PFSense - Block websites for kids on their home network VLAN

I am using PFSense at home as well as a Unifi wireless access point.

I have a separate WiFi network with its own VLAN that my kids connect to with their laptops.

On PFSense I’m using pfBlockerNG to block bad sites for the entire network.

I want to be able to block certain websites just for their VLAN (youtube and a gaming site) during the week and then open them back up on the weekends. But I only want it to be blocked on their VLAN. I would still like to be able to use Youtube on the network my wife and I use during the week.

I asked on the PFSense forum about it, but I don’t understand how to do what their response told me.

I see where the documentation for PFSense talks about blocking websites, but as far as I can tell its just for blocking everything and not just one specific VLAN

https://docs.netgate.com/pfsense/en/latest/recipes/block-websites.html

Any pointers on how I can do this please?

Thank you for any help

Jason

You’ll need to dig a lot deeper, but you can install e2guardian and apply it to specific vlans. I don’t think you can have time schedules though. You may need to set up a computer to work as proxy where you can schedule a task to make it active or bypass.
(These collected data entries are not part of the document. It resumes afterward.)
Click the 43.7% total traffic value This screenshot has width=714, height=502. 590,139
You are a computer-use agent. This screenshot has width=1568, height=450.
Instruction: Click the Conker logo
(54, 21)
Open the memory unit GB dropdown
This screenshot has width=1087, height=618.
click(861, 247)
Because pfblocker is a DNS blocker you have to configure your DNS settings to tell it to bypass or use dnsbl on the subnet you want.

Navigate to Services>DNS Resolver>General Settings and add the example below in the Custom Options section.

Example:

server:
    access-control-view: 192.168.2.3/32 bypass
    access-control-view: 192.168.2.0/24 dnsbl
    access-control-view: 192.168.1.0/24 dnsbl
view:
    name: "bypass"
    view-first: yes
view:
    name: "dnsbl"
    view-first: yes
server:include: /var/unbound/pfb_dnsbl.*conf

You could always use openDNS for the DNS for their VLAN only and then do the filtering through your openDNS account. That’s what I did when my kids were little and it worked quite well. It used to be free too. Maybe it still is.